• **DATA RECORDS**:
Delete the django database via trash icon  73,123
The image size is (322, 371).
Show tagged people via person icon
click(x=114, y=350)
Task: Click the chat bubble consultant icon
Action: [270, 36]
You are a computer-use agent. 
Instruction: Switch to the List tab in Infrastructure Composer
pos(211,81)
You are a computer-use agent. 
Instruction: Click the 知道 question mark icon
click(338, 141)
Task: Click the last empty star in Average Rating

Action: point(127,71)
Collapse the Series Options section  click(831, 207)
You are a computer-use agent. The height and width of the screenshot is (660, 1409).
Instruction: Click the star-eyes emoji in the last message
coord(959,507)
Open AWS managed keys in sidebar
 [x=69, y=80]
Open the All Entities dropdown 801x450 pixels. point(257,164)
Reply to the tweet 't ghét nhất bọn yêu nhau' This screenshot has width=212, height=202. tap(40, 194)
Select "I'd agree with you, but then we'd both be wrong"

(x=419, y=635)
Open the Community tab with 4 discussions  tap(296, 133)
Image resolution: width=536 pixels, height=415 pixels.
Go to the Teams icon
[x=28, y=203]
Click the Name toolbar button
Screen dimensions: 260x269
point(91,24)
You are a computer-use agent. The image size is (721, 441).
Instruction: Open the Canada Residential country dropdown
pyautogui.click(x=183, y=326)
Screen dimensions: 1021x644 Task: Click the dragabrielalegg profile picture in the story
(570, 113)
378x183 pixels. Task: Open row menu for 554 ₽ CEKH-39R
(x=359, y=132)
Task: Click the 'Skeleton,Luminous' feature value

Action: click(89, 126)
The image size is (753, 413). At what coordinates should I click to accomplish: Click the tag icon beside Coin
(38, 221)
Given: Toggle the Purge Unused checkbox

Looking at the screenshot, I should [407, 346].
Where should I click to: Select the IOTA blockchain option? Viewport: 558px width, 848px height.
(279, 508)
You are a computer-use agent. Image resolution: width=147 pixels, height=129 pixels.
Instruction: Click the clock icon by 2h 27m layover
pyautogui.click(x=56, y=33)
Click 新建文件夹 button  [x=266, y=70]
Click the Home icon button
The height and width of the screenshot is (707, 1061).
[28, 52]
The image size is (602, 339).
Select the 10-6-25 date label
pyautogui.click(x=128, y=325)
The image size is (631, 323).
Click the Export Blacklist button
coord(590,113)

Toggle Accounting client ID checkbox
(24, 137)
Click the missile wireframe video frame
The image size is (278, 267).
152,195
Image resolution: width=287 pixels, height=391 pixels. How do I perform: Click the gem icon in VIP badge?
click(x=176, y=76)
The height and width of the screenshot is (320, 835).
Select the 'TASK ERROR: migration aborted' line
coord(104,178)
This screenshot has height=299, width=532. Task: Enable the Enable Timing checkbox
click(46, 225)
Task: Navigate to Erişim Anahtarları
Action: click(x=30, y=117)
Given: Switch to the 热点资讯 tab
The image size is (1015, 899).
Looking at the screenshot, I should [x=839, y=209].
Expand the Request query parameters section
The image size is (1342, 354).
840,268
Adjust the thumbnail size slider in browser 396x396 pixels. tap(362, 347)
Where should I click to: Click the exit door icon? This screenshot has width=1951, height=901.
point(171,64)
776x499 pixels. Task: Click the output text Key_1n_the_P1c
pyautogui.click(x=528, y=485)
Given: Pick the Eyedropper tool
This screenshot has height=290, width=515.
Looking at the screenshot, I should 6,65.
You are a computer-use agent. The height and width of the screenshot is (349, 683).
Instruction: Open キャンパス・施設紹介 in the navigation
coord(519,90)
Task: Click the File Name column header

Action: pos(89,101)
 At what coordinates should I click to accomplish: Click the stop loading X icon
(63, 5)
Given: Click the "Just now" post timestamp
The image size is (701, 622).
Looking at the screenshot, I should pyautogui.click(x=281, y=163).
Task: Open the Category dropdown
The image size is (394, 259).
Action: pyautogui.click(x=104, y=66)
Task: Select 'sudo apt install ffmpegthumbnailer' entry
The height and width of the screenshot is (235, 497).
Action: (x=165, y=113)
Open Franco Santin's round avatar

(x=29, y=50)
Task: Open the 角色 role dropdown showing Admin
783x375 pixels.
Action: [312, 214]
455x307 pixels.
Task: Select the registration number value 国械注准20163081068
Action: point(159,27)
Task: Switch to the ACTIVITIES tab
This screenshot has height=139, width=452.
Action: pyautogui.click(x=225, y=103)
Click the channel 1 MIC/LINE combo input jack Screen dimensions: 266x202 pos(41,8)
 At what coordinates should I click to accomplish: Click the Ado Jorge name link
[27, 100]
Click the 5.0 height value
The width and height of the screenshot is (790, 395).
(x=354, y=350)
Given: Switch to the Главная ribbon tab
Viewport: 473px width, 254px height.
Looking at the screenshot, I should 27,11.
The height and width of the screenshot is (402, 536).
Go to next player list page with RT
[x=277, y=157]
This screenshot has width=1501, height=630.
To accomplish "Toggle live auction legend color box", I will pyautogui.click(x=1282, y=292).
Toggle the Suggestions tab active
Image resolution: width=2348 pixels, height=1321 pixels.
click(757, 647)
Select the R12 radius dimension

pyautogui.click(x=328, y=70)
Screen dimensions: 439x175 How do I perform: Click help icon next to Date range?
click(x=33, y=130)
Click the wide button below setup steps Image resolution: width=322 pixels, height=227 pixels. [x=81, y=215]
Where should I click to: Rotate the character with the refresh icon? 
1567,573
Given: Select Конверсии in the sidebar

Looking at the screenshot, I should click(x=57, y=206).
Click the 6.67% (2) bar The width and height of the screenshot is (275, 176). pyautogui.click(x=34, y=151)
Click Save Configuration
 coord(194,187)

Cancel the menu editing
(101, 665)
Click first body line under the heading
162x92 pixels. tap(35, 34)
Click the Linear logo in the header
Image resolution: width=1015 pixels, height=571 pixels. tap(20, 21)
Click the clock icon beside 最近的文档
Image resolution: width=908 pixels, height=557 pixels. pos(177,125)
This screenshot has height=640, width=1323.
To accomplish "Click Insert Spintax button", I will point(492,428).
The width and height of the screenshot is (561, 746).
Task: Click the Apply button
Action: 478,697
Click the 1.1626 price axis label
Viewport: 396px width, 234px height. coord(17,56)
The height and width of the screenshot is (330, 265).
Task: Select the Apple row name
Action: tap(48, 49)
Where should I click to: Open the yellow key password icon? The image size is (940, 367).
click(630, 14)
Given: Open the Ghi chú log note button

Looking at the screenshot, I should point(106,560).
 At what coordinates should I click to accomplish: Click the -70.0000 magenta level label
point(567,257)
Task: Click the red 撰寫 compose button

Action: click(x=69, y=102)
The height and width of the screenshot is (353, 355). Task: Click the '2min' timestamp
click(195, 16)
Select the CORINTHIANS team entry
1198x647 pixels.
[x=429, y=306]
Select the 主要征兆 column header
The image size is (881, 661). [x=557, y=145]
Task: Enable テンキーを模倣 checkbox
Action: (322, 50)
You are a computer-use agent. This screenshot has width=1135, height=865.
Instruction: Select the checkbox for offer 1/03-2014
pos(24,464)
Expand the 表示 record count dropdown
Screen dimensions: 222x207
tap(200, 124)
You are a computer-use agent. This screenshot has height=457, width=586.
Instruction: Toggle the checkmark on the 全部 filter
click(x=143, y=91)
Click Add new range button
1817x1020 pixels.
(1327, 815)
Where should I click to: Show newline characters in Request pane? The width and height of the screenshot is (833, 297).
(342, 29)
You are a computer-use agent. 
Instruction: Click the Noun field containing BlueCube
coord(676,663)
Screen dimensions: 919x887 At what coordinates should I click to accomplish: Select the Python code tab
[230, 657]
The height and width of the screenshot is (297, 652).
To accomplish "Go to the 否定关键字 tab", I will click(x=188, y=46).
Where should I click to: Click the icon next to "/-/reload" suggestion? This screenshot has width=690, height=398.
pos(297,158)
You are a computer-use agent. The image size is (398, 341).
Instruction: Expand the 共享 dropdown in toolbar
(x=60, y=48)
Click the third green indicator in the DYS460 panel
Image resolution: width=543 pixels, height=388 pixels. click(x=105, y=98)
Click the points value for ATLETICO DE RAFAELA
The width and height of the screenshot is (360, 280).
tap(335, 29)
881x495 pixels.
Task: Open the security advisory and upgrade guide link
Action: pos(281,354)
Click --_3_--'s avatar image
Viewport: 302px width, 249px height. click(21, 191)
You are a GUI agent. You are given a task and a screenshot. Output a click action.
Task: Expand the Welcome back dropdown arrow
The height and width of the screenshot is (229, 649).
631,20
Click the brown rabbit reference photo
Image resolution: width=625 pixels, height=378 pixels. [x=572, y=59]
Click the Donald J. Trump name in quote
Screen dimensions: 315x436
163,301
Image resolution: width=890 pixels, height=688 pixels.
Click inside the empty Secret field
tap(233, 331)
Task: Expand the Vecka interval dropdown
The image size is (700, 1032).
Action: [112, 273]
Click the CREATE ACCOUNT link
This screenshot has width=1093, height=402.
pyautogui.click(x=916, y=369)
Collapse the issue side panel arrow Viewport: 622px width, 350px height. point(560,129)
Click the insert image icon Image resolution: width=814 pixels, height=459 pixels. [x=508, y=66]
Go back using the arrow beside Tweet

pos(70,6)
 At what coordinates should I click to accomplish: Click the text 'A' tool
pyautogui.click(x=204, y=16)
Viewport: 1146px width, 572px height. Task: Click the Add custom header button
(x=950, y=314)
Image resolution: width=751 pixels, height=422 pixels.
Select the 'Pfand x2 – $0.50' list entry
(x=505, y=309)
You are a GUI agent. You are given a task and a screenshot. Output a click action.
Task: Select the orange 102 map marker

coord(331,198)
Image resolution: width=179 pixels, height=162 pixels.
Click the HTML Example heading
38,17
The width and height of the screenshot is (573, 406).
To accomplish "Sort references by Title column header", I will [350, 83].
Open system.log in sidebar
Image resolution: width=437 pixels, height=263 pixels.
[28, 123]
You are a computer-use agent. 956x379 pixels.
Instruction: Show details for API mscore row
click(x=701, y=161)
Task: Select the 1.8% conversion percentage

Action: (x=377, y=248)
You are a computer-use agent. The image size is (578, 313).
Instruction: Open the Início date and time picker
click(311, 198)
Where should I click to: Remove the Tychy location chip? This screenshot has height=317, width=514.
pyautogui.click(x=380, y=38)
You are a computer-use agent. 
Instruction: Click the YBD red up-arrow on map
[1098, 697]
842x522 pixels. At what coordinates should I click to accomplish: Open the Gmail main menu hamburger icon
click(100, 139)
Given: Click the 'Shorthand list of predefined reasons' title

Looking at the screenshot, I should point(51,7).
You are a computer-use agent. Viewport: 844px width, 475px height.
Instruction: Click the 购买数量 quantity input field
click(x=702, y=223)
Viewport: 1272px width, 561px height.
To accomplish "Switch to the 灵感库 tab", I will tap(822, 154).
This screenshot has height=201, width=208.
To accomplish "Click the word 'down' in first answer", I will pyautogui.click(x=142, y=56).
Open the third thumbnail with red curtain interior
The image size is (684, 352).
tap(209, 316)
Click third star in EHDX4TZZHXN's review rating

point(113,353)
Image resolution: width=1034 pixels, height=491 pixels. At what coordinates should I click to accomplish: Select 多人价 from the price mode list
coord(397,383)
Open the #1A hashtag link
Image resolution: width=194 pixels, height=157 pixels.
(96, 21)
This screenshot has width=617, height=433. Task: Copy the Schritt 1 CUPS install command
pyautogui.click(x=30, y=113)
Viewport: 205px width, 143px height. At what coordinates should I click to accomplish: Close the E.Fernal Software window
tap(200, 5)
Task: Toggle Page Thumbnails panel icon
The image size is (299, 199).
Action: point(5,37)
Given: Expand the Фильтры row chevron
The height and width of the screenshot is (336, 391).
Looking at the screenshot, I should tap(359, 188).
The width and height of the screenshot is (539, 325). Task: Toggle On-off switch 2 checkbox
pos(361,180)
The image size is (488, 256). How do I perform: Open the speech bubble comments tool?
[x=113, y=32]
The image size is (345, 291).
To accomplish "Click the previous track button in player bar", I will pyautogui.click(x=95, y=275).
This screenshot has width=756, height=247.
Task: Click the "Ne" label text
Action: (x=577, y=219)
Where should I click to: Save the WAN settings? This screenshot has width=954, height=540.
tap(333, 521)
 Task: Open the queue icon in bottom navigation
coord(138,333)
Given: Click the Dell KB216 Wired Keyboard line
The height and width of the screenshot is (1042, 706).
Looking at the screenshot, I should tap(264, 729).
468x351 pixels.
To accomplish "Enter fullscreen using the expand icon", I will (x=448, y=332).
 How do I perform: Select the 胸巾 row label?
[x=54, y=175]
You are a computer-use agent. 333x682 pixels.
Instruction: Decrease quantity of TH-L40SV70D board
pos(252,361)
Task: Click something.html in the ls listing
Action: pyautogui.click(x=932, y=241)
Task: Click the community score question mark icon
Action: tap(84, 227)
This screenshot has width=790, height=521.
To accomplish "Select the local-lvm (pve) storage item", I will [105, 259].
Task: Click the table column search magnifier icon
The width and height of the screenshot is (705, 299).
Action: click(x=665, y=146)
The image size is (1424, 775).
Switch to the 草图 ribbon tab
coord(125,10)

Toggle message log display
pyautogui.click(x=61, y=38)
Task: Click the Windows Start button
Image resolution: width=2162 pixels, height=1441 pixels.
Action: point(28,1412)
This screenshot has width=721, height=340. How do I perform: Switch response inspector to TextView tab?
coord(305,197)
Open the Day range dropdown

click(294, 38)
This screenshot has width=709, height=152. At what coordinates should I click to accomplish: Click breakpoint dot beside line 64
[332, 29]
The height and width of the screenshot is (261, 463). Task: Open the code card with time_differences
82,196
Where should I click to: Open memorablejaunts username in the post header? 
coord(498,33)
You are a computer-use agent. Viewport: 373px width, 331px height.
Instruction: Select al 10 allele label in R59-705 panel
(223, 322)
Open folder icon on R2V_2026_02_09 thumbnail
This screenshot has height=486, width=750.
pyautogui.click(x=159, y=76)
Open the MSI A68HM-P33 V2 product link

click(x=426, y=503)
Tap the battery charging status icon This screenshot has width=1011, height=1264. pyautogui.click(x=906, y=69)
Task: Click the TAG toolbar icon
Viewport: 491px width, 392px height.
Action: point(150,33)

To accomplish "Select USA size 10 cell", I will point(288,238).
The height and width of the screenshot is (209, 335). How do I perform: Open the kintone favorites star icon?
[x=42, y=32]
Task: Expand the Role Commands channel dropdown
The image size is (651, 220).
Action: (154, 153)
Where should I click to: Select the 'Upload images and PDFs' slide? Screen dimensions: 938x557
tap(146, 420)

• **ASSIGNMENT**:
Please copy the lines in the records above between the one holding "is (349, 683)." and the one holding "This screenshot has width=1501, height=630.", inclusive, exactly and with no other line.

• **TASK OUTPUT**:
You are a computer-use agent. The height and width of the screenshot is (349, 683).
Instruction: Open キャンパス・施設紹介 in the navigation
coord(519,90)
Task: Click the File Name column header

Action: pos(89,101)
 At what coordinates should I click to accomplish: Click the stop loading X icon
(63, 5)
Given: Click the "Just now" post timestamp
The image size is (701, 622).
Looking at the screenshot, I should pyautogui.click(x=281, y=163).
Task: Open the Category dropdown
The image size is (394, 259).
Action: pyautogui.click(x=104, y=66)
Task: Select 'sudo apt install ffmpegthumbnailer' entry
The height and width of the screenshot is (235, 497).
Action: (x=165, y=113)
Open Franco Santin's round avatar

(x=29, y=50)
Task: Open the 角色 role dropdown showing Admin
783x375 pixels.
Action: [312, 214]
455x307 pixels.
Task: Select the registration number value 国械注准20163081068
Action: point(159,27)
Task: Switch to the ACTIVITIES tab
This screenshot has height=139, width=452.
Action: pyautogui.click(x=225, y=103)
Click the channel 1 MIC/LINE combo input jack Screen dimensions: 266x202 pos(41,8)
 At what coordinates should I click to accomplish: Click the Ado Jorge name link
[27, 100]
Click the 5.0 height value
The width and height of the screenshot is (790, 395).
(x=354, y=350)
Given: Switch to the Главная ribbon tab
Viewport: 473px width, 254px height.
Looking at the screenshot, I should 27,11.
The height and width of the screenshot is (402, 536).
Go to next player list page with RT
[x=277, y=157]
This screenshot has width=1501, height=630.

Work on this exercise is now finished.